Mr Salmond will find little to comfort him in the argument that politicians of other parties also appear on the channel. Together with Mr Salmond, George Galloway and Nigel Farage have also been RT regulars. What a trio: the axis of awful.

The facts are damning. There can be no excuse for a former senior politician to have taken a major presenting role on RT in 2017, at the height of the controversy about Russia’s interference in the 2016 US election, and holding onto it even when Russian Novichock nerve agent poisoned five people, killing one, on UK soil.

(Mr Salmond isn’t the only one of yesterday’s men who has scandalously mislaid his judgment: yesterday morning, his guest was none other than former Lib Dem leader Vince Cable. )

How does this happen? How does a man who became First Minister by broadening the democratic appeal of the SNP, end up disregarding public opinion to the extent that he takes the rouble from an organ of the Russian state?

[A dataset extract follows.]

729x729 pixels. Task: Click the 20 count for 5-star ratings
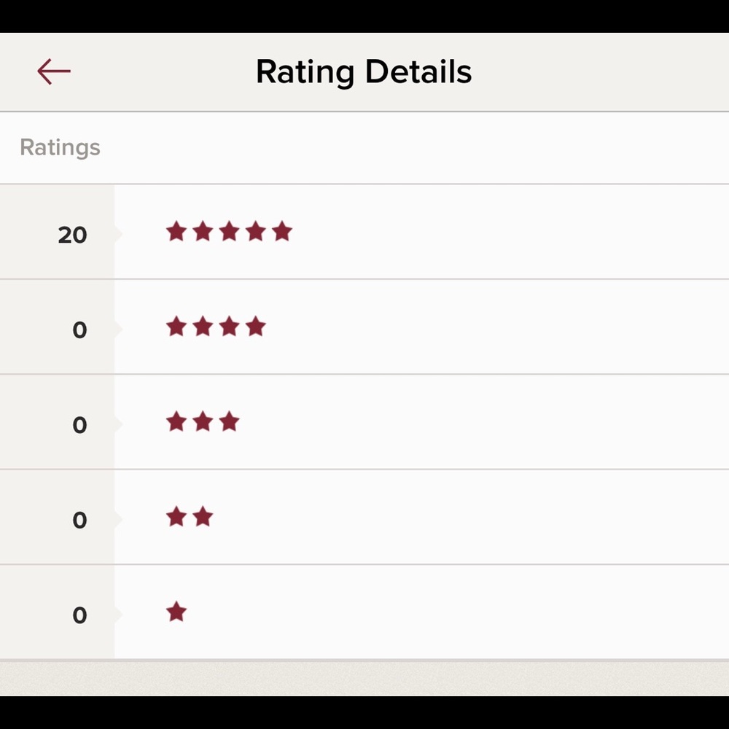(71, 235)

It has a strong whiff of ego and entitlement about it. Perhaps he feels that the world should not be denied his fathomless wisdom; that if the much-maligned mainstream media will not platform him any more, then he must find other ways to proclaim his hallowed views.

How painfully reminiscent that is of Donald Trump, who only this week launched his own version to Twitter, after being banned from the real thing last year. Losing political power in a democracy used to mean fading into obscurity, or having to build credibility in a fresh role. But thanks to the explosion of new media, ex-politicians unconstrained by electoral considerations can now bathe their egos endlessly in the public spotlight, haunting their successors like the political undead.

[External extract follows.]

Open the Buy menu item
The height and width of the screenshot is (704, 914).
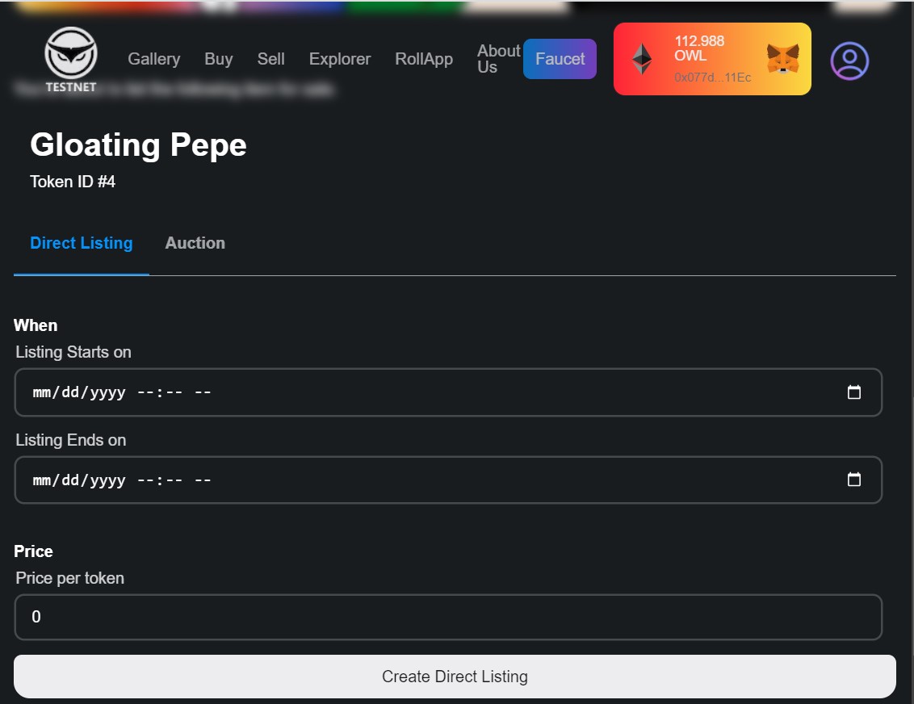[x=219, y=59]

Bowing out gracefully is out of fashion. Of course, nowhere is this demonstrated as starkly as in the current UK government of Boris Johnson, where Priti Patel has hung on despite breaking the ministerial code, Tory ministers tried to stop MP Owen Paterson being suspended even though he had brought the house into disrepute by lobbying and Boris Johnson himself defied public opinion to stay in office in spite of all the Downing Street parties. He’s reportedly insisted that he won’t resign even if found guilty by police of a criminal offence.

The Tories are serial offenders, but there is a political culture developing across the world where, if the truth is inconvenient, it is brushed aside; ignored. The truth and what is right are under constant attack. And it’s precisely that confusion about what’s right and where the truth lies that RT is trying to foster.

Alex Salmond perhaps tells himself that he has a historic role still to play on the public stage due to his differences with Nicola Sturgeon over the best route to achieving independence, but it’s too late. That will be someone else’s fight. He is too damaged. At the time of his trial in 2020, his own QC described him in an overheard conversation as an “objectionable bully to work with”. A few months later, the former permanent secretary Sir Peter Housden said the former FM had been known for “bullying and intimidatory behaviour”.

Mr Salmond was acquitted on all charges of sexual assault, but Nicola Sturgeon has criticised him for showing no contrition for the inappropriate behaviour a number of women felt he showed them.

That has all left a mark. And for the past four years, he’s worked for a propaganda channel that seeks to shore up the position of a murderous regime in Moscow. RT is so dangerous that it has united the Tories, Labour and the SNP in calls to have it banned.

Enough. It’s over. Mr Salmond, your time in the limelight should have been up long ago. We don’t want you there and we don’t need you – not any more.